Capturing information about security incidents and threats is all well and good, but without a strong reporting capability it is simply "data," rather than actionable information. It is therefore essential to have a strong reporting capability. One that not only shows, in an easily comprehensible way, the history of what happened, but also allows interaction with that information. By looking at it from different perspectives, one should be able to highlight trends, identify weak spots and suggest where there are very serious or ongoing threats. This is the basis for actions - providing measurable and key performance indicators that can be used to set up mitigation strategies. In most organizations, location-based information and associated measures are critical. Where did the event occur, what business functions were affected, what was the impact and severity of the event?
Business Intelligence (BI), and its subset, Business Data Analytics, are a discipline in their own right, encompassing data mining, predictive analysis, statistical analysis, and any method that transforms data into useful information, identifies and anticipates trends and outcomes, and ultimately helps users to make smarter, data-driven business decisions. Data Visualization is a very important aspect and is an effective way to universally share complex concepts that may otherwise be difficult to convey just through, for example, lists of numbers.
TeamMacro has spent many years perfecting its BI solution, tailored especially to the needs of security professionals.
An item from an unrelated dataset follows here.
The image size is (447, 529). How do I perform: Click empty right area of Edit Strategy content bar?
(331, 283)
We have tried most of the so-called BI solutions in the marketplace and have found, through trial-and-error, most of them deficient in terms of these needs. For example, our customers have demanded "pixel perfect" reports requiring them in their own corporate colour and logo standards. The same exacting standards apply to the exported report and, unfortunately, this is often not the case. Often reports, whilst looking good on-screen, are not as expected or not to the same quality when the report is exported in different formats. Also, the reports need to be presented in the language of the user. This preferably means one report automatically translated rather than having to manage different versions of the same report, which quickly becomes an administrative nightmare.
There is also the question of cost. Many BI solutions are relatively high cost especially where there is a per-user charge. Since we expect potentially hundreds if not thousands of users, such fees quickly become prohibitive. The exception is where an organization already subscribes to an existing corporate BI solution. Then there is no additional cost, and we can take advantage of that solution. A good example is Microsoft Power BI ™. Microsoft suggests more than 90% of Fortune 500 companies use this software, so we have included an interface to Microsoft Power BI ™ as standard. However, if not, we have an embedded BI solution that meets the exacting requirements mentioned above and it has no extra charge.
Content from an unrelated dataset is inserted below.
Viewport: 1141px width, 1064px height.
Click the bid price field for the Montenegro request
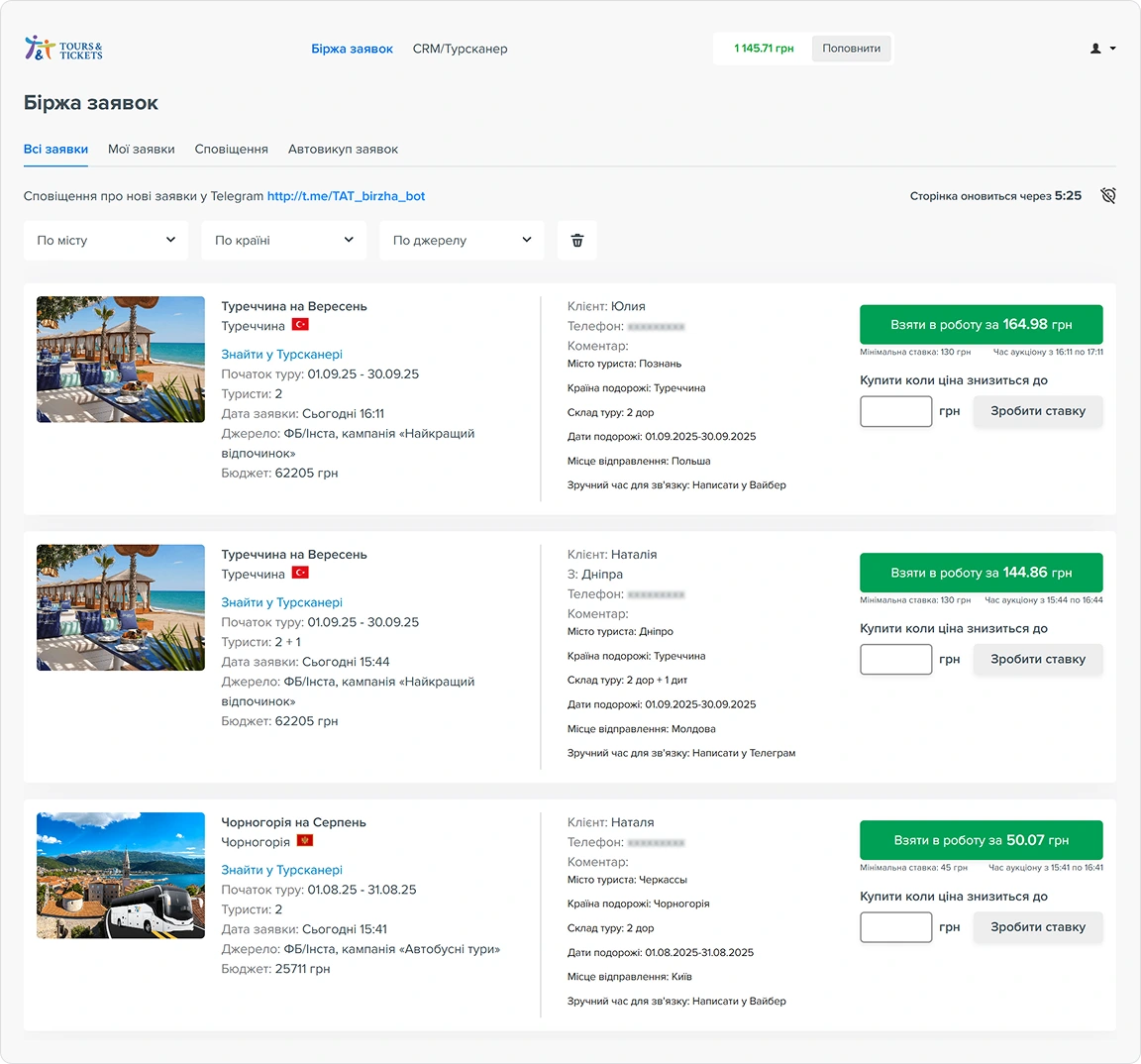[895, 927]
Dashboards are a very common way of interacting with data so we have introduced dashboards, designed with security professionals, that cover the types of queries and insights that they are seeking. In practice the number of dashboard types necessary is quite small to cover most security requirements. However, sometimes we encounter specialist requirements. A good example is in the area of data protection. Here it is critical to know when a breach is initially reported and to count down the time the report is outstanding before the correct actions are taken. Alerts are essential, because there is an overall timeline of 72 hours before the breach may need to be reported to authorities. Proving to authorities that a breach was addressed in a timely fashion is one aspect of their evaluation of the extent of any sanctions and fines they may ultimately impose. Another example is in the area of supply chain management. It is important to know if a particular link in the supply chain is being affected repeatedly over a short period. This may well indicate, say, a gang at work, targeting one location, one type of commodity, or a particular customer.
Finally, some customers want the ability to create their own reports and dashboards. Indeed, this is the main selling and market entry point of systems like Microsoft Power BI. "Self-Service" BI is all the rage, at least in marketing, if not in practice. Yes, business users do not want to refer to IT departments to get what they want, especially as they know better what they are trying to express but adding users into the design loop with a lack of knowledge in the subject area, is unlikely to be successful. So, we do provide the capability for specialist business users to create their own reports and dashboards. However, from our experience this is rarely successful, unless the user has the right mix of business knowledge, data analytic and technical skills. TeamMacro has those skills so it is better to work with us to create the new reports or dashboards, and indeed that is how all the standard ones we offer were created.